··· SOURCE EXTRACT

This coming Thursday, many of us will have a day off from work and be home to have a barbecue, watch the fireworks and proudly fly our American flag.
This uniquely American holiday is a time to reflect on the greatness of our Nation and its people.
However, it is not really a time to celebrate as “Americans”. It is a time to celebrate as sovereign people of the States. The Fourth of July was the day (it was actually a few days earlier) the people of the thirteen colonies through their representatives in the Congress, declared to the world that they were now independent and free States. Free from the King and Parliament and a centralized government. However, it would take a long and bloody war to actually permit these newly independent Sates to remain free.
The Declaration of Independence was signed by men who knew they were risking their “Lives, fortunes and sacred honor”. According to the King, they were all traitors who warranted death.

······
··· SOURCE EXCERPT

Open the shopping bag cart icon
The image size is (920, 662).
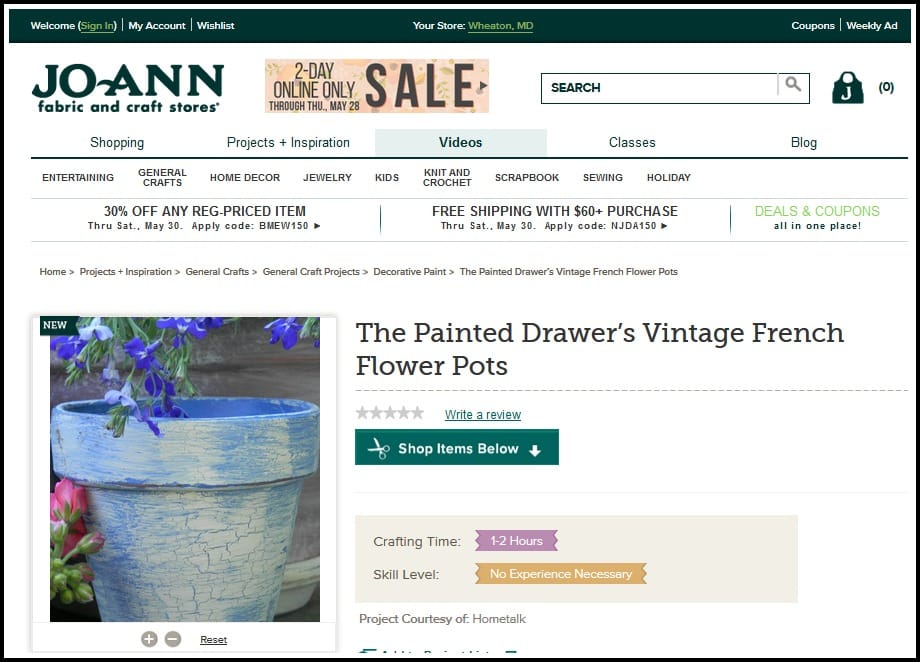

······

SHORT EXERCISE
Repeat the passage in the Fourth of July text from "However, it is" to "to remain free.", word for word.

EXERCISE OUTPUT
However, it is not really a time to celebrate as “Americans”. It is a time to celebrate as sovereign people of the States. The Fourth of July was the day (it was actually a few days earlier) the people of the thirteen colonies through their representatives in the Congress, declared to the world that they were now independent and free States. Free from the King and Parliament and a centralized government. However, it would take a long and bloody war to actually permit these newly independent Sates to remain free.